Japanese manga series

 (とめはねっ! 鈴里高校書道部, Tomehane! Suzuri Kōkō Shodōbu) is a Japanese manga series about Japanese calligraphy, written and illustrated by Katsutoshi Kawai. It was serialized in Shogakukan's seinen manga magazine Weekly Young Sunday from December 2006 to July 2008, when the magazine ceased its publication, and it was then transferred to Weekly Big Comic Spirits where it ran from September 2008 to March 2015; its chapters were collected in 14 tankōbon volumes. A six-episode television drama adaptation was broadcast on NHK from January to February 2010.

==Characters==
- Yuki Mochizuki (望月 結希, Mochizuki Yuki)

- Yukari Oe (大江 縁, Ōe Yukari)

- Yuko Mochizuki (望月 結子, Mochizuki Yuko)

==Media==
===Manga===
Written and illustrated by Katsutoshi Kawai, Tomehane! Suzuri Kōkō Shodōbu was serialized in Shogakukan's seinen manga magazine Weekly Young Sunday from December 14, 2006, (Note: It started in the magazine's seventh issue of 2007 (cover date January 11), released on December 14, 2006.) to July 14, 2008, when the magazine ceased its publication. The series was then transferred to Weekly Big Comic Spirits, where it ran from September 6, 2008, to March 16, 2015. Shogakukan collected its chapters in fourteen tankōbon volumes, released from May 2, 2007, to May 29, 2015.

====Volumes====

| No. | Japanese release date | Japanese ISBN |
|---|---|---|
| 1 | May 2, 2007 | 978-4-09-151197-3 |
| 2 | October 5, 2007 | 978-4-09-151239-0 |
| 3 | April 4, 2008 | 978-4-09-151317-5 |
| 4 | November 28, 2008 | 978-4-09-151404-2 |
| 5 | June 30, 2009 | 978-4-09-151429-5 |
| 6 | January 7, 2010 | 978-4-09-151480-6 |
| 7 | September 30, 2010 | 978-4-09-151498-1 |
| 8 | May 30, 2011 | 978-4-09-151525-4 |
| 9 | December 27, 2011 | 978-4-09-151533-9 |
| 10 | August 30, 2012 | 978-4-09-151540-7 |
| 11 | May 30, 2013 | 978-4-09-151548-3 |
| 12 | December 27, 2013 | 978-4-09-151556-8 |
| 13 | December 26, 2014 | 978-4-09-151566-7 |
| 14 | May 29, 2015 | 978-4-09-151569-8 |

===Drama===
In June 2009, it was announced that the series would receive television drama adaptation.
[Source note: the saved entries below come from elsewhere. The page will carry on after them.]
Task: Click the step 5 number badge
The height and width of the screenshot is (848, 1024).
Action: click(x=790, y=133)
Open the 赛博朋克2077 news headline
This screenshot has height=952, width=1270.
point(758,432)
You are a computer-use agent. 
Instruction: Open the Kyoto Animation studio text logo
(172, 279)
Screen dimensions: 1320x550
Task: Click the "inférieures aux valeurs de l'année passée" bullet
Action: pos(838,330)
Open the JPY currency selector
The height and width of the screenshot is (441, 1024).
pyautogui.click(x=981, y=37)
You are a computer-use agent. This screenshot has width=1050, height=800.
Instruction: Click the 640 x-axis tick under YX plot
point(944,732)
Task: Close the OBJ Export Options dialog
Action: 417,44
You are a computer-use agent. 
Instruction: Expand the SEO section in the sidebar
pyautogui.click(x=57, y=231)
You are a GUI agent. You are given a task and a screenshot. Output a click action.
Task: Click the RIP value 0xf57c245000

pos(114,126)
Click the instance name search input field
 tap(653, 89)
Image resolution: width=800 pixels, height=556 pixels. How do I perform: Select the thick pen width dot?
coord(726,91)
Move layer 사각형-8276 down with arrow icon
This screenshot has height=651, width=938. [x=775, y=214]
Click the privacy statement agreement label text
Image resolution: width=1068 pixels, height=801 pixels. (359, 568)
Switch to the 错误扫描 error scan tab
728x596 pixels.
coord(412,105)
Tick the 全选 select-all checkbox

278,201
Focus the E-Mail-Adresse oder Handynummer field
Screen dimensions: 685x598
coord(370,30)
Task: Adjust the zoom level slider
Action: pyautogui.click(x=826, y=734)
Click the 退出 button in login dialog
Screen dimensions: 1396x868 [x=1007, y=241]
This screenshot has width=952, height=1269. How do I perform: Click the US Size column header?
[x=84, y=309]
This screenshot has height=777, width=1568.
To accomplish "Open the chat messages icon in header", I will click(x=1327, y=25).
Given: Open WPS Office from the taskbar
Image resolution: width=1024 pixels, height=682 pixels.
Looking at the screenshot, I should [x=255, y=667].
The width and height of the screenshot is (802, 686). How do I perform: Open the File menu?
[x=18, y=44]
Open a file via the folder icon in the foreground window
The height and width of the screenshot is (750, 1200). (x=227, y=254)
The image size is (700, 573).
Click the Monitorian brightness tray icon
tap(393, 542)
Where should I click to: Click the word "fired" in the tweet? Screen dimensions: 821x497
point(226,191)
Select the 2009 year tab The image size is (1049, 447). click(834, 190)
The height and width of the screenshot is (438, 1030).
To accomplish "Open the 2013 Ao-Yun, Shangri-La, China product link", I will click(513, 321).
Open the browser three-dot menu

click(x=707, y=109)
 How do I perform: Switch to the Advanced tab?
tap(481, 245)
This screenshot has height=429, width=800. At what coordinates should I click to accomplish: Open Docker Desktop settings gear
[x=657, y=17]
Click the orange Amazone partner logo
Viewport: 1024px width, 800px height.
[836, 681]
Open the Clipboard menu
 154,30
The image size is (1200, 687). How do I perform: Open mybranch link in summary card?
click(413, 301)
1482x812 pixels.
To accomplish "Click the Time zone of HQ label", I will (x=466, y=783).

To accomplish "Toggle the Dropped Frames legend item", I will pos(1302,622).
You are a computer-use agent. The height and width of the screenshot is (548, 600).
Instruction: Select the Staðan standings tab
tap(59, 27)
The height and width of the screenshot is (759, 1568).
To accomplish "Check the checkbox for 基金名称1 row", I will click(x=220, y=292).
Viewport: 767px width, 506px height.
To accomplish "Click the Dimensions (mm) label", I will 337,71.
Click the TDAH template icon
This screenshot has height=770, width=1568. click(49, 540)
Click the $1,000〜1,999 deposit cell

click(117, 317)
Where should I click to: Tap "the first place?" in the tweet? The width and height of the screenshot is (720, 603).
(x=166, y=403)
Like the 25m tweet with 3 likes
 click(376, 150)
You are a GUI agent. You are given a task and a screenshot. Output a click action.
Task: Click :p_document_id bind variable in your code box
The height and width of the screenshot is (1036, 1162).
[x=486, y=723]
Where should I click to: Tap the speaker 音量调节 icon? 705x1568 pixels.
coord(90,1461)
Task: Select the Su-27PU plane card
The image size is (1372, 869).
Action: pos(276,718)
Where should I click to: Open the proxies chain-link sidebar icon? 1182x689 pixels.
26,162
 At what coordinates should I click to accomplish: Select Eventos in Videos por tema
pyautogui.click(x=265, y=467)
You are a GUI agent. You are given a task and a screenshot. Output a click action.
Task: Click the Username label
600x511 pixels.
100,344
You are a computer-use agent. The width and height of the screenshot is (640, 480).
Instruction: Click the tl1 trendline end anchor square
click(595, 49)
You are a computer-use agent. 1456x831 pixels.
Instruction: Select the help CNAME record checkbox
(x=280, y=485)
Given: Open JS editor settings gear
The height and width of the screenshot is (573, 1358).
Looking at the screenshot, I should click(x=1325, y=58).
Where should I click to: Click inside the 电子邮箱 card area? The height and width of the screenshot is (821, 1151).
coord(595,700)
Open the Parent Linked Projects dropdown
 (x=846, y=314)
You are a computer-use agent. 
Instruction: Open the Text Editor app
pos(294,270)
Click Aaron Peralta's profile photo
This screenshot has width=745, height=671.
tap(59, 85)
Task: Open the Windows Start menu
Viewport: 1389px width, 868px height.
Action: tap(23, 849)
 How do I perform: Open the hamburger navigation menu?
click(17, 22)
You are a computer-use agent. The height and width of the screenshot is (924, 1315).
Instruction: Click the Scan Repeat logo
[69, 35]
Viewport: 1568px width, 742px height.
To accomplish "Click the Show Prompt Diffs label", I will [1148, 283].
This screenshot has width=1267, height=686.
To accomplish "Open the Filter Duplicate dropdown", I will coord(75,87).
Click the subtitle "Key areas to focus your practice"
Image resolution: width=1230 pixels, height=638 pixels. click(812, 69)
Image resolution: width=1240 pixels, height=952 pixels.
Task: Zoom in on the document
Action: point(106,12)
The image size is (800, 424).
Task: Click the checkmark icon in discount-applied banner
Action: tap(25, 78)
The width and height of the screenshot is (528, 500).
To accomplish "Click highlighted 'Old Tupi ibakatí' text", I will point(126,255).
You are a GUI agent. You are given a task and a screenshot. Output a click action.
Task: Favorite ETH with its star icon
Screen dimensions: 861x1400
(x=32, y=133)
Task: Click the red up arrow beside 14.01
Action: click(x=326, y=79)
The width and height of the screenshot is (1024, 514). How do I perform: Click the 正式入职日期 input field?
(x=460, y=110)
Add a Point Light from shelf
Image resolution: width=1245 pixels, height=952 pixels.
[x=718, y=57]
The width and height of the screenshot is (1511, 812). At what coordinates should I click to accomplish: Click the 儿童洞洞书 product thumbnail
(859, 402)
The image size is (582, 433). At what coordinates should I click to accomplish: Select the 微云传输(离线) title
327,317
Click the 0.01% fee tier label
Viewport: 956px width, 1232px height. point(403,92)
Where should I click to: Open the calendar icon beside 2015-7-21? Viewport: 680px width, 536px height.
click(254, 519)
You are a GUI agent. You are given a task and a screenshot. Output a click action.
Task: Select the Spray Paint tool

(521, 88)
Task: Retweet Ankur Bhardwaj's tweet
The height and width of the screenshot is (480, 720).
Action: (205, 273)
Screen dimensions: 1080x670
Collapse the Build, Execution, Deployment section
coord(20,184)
It was broadcast for six episodes on NHK from January 7 to February 11, 2010.

==Reception==
Tomehane! Suzuri Kōkō Shodōbu was nominated for the first two Manga Taisho in 2008 and 2009. It was one of the Jury Recommended Works at the 14th Japan Media Arts Festival in 2010.